## What you should do:
In the records below, find the line that holds "Task: Open the". Restate it and every later line exactly, stopping at the end and skipping pictures.

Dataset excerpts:
━━━━━━━━

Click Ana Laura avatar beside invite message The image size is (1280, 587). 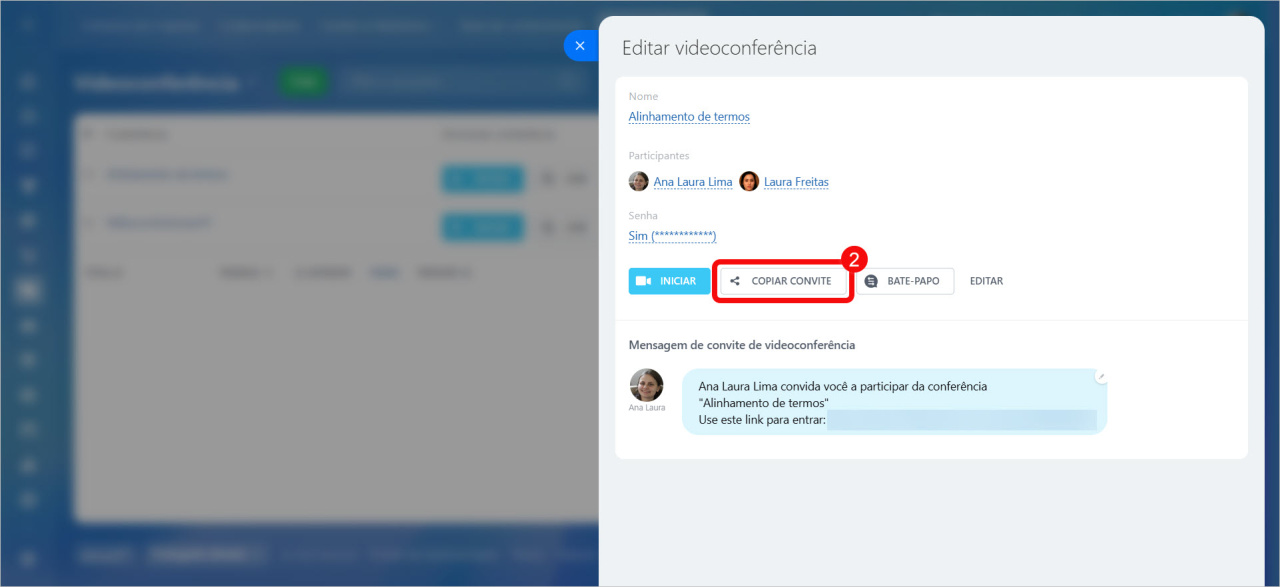coord(646,386)
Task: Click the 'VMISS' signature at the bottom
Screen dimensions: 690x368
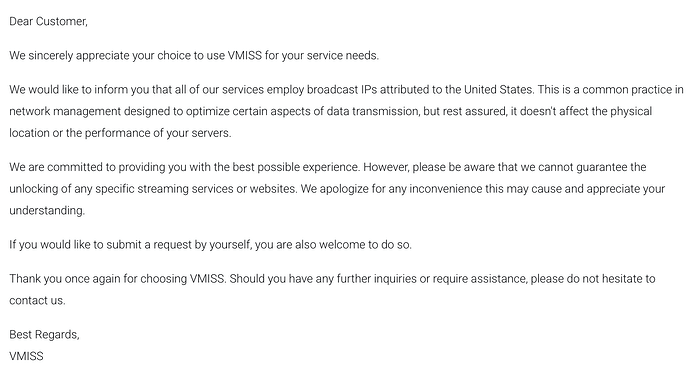Action: click(26, 356)
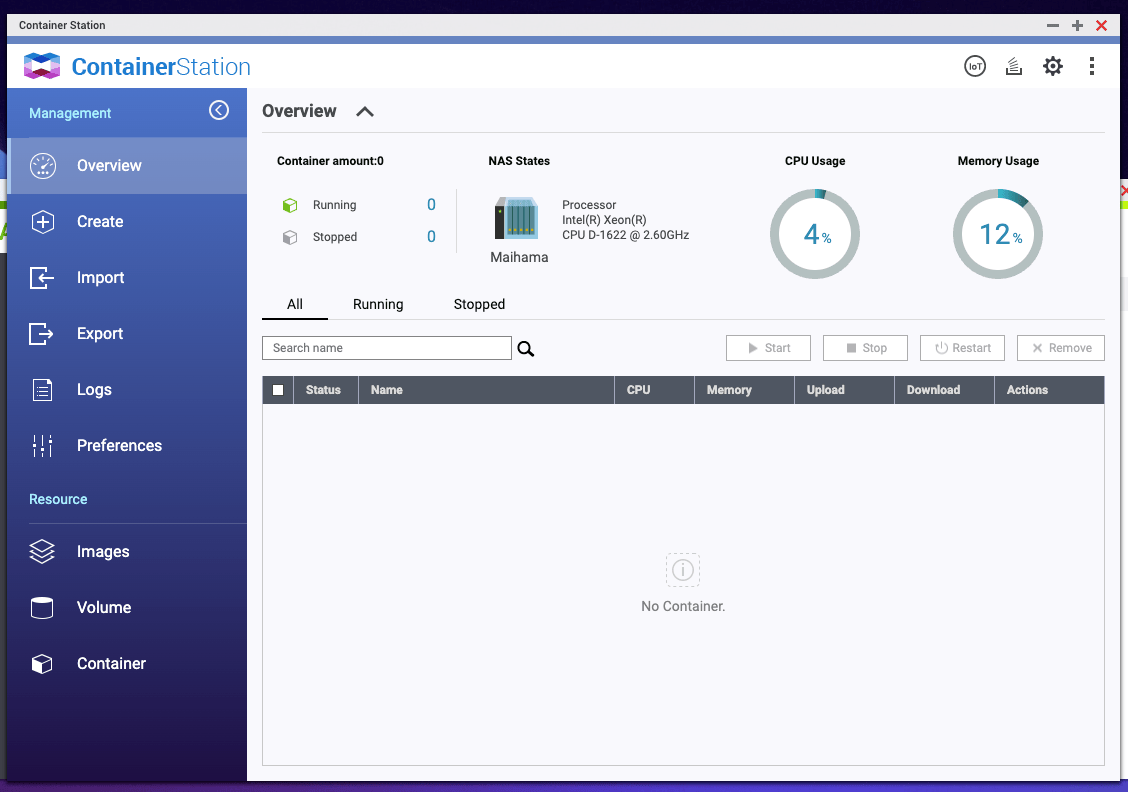1128x792 pixels.
Task: Collapse the sidebar with arrow button
Action: (x=219, y=111)
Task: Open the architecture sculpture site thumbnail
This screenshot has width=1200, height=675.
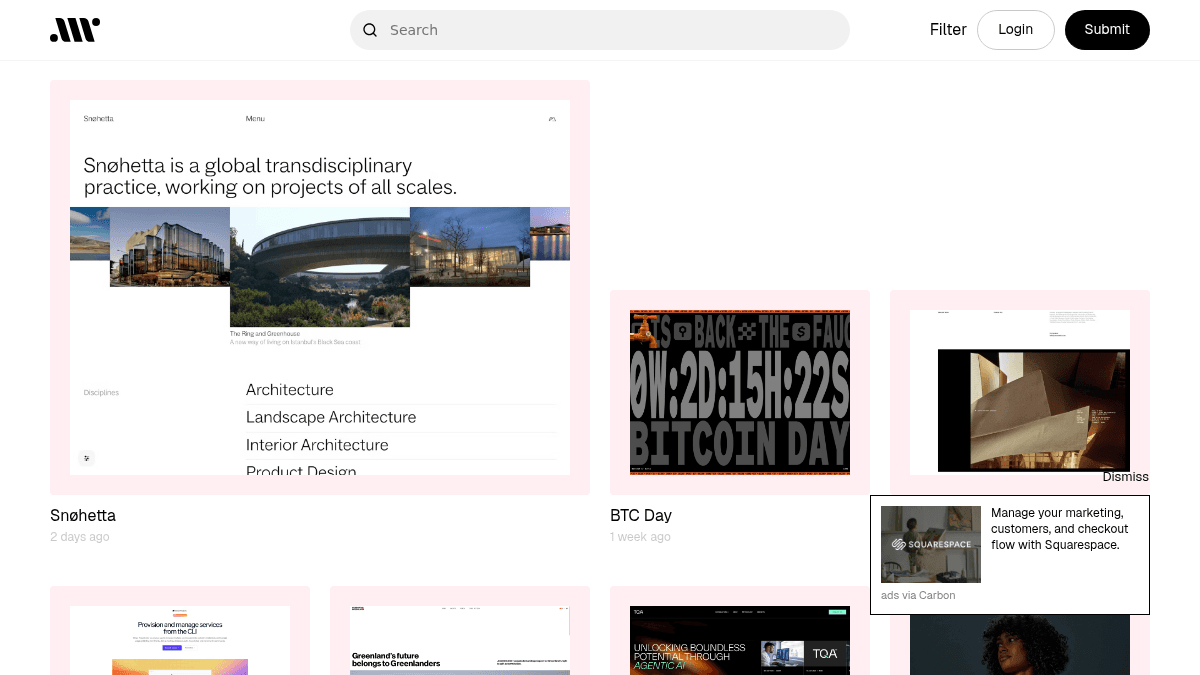Action: [x=1020, y=392]

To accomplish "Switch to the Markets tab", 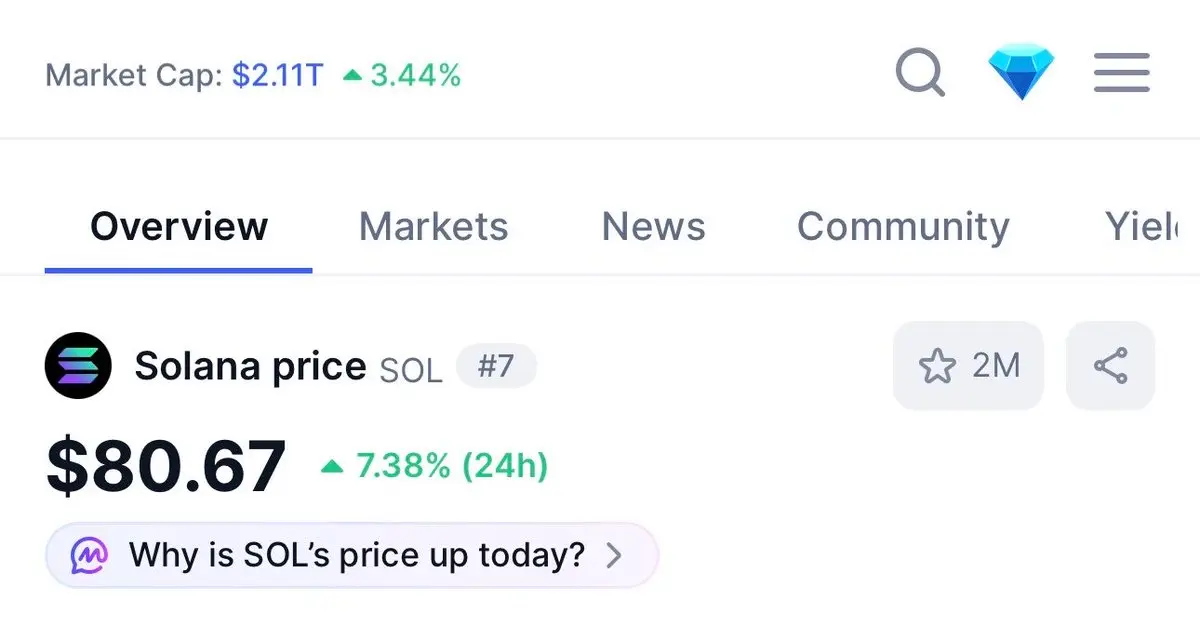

━━━━━━━━

## Reply to the task:
Task: Open the architecture sculpture site thumbnail
This screenshot has width=1200, height=675.
Action: [x=1020, y=392]

To accomplish "Switch to the Markets tab", 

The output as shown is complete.